What to do:
Copy out the excerpt on college transcripts word for word, in full.

Excerpt:
Black, who has spent 40 years in academe, admitted that he was once the “biggest defender of the transcript as the be-all, end-all.” Now, like many who have been critically investigating it, he’s not so sure of its usefulness. “I’ve realized that that document is really not very good at making clear what a student has been provided and what a student has accomplished.”

Increasingly critics like Black also worry that transcripts do a poor job describing what a student has done outside the classroom, where many of their most important learning experiences can take place. Study abroad experiences, community service and the like are happening all the time, Black said, “and we don’t document them.” The typical transcript, for instance, may devote just two words -- “independent study” -- to an experience “that could have been transformative for that student.”

Others aren't so sure that these "transformative" experiences should be highlighted so heavily, or that students should spend much time on them at all during their precious undergraduate years. Higher education, they say, should focus on intellectual, not practical, pursuits.

“Americans and America have always been suspicious of purely intellectual activity,” said John Kijinsky, a former administrator and current English teacher at the State University of New York at Fredonia. Kijinsky, who has written on the topic for Inside Higher Ed, said his own department is focused heavily on "experiential learning," which baffles him. “It’s very odd that people, particularly in the humanities, just jump on that bandwagon right now.”

While a short spell working or performing community service may be valuable, he said, students have the rest of their lives to take part in these experiences. “If you have a choice between working at the local historical society, that’s nice -- but it means you’re not going to read Hegel? You can work at the historical society any time.”

He added, “Most people, in their lives, are going to have only four years of challenge, of really being intellectually challenged. Some of us are going to be wonky and become professors or editors for higher education journals, so we’re always dealing with ideas. But [for] most people, it’s pretty short.”

Provided data:
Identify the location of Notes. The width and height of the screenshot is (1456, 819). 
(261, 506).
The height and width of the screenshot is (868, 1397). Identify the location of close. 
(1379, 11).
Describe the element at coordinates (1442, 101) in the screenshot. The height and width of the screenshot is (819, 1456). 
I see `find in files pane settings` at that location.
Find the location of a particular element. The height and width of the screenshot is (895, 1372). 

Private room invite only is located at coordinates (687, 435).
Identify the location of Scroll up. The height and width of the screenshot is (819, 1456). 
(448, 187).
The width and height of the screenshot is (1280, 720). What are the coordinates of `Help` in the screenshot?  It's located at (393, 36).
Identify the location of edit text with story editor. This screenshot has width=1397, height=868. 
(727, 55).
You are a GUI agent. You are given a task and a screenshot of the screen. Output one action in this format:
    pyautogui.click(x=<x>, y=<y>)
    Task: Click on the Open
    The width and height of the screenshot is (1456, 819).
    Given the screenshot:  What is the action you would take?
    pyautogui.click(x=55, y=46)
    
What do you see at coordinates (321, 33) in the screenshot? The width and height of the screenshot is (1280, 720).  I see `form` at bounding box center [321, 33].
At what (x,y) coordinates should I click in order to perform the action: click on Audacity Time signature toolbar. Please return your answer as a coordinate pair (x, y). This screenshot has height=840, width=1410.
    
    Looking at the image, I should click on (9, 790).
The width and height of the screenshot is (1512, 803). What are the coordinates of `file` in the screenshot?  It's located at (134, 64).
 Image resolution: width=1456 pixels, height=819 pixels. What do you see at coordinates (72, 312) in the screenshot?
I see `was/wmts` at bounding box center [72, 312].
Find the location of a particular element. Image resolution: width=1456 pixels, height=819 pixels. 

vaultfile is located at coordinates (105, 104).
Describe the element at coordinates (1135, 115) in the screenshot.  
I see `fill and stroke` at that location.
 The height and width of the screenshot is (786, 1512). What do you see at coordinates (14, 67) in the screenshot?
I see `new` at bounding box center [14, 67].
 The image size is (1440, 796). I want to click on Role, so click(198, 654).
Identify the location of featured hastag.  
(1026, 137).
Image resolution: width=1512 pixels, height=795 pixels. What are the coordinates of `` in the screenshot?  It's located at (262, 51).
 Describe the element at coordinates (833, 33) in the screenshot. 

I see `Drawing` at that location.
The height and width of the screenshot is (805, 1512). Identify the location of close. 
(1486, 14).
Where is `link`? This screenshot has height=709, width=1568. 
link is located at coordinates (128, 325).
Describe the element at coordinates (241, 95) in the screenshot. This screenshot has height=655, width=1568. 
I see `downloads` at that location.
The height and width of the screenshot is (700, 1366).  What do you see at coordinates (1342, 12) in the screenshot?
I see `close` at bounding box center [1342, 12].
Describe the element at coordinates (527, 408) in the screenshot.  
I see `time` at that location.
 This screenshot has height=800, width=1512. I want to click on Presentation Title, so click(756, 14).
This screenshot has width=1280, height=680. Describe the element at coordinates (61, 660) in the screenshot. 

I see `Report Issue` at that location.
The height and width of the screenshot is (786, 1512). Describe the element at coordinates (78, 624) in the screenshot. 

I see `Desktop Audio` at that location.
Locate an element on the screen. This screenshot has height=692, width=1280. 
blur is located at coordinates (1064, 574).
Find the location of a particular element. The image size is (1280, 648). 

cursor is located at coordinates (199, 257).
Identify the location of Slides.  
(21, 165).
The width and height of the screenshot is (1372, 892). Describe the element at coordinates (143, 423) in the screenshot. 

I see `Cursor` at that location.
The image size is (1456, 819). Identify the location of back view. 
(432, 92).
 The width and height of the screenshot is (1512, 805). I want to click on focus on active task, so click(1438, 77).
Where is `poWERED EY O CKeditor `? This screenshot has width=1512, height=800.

Solution to this exercise:
Black, who has spent 40 years in academe, admitted that he was once the “biggest defender of the transcript as the be-all, end-all.” Now, like many who have been critically investigating it, he’s not so sure of its usefulness. “I’ve realized that that document is really not very good at making clear what a student has been provided and what a student has accomplished.”

Increasingly critics like Black also worry that transcripts do a poor job describing what a student has done outside the classroom, where many of their most important learning experiences can take place. Study abroad experiences, community service and the like are happening all the time, Black said, “and we don’t document them.” The typical transcript, for instance, may devote just two words -- “independent study” -- to an experience “that could have been transformative for that student.”

Others aren't so sure that these "transformative" experiences should be highlighted so heavily, or that students should spend much time on them at all during their precious undergraduate years. Higher education, they say, should focus on intellectual, not practical, pursuits.

“Americans and America have always been suspicious of purely intellectual activity,” said John Kijinsky, a former administrator and current English teacher at the State University of New York at Fredonia. Kijinsky, who has written on the topic for Inside Higher Ed, said his own department is focused heavily on "experiential learning," which baffles him. “It’s very odd that people, particularly in the humanities, just jump on that bandwagon right now.”

While a short spell working or performing community service may be valuable, he said, students have the rest of their lives to take part in these experiences. “If you have a choice between working at the local historical society, that’s nice -- but it means you’re not going to read Hegel? You can work at the historical society any time.”

He added, “Most people, in their lives, are going to have only four years of challenge, of really being intellectually challenged. Some of us are going to be wonky and become professors or editors for higher education journals, so we’re always dealing with ideas. But [for] most people, it’s pretty short.”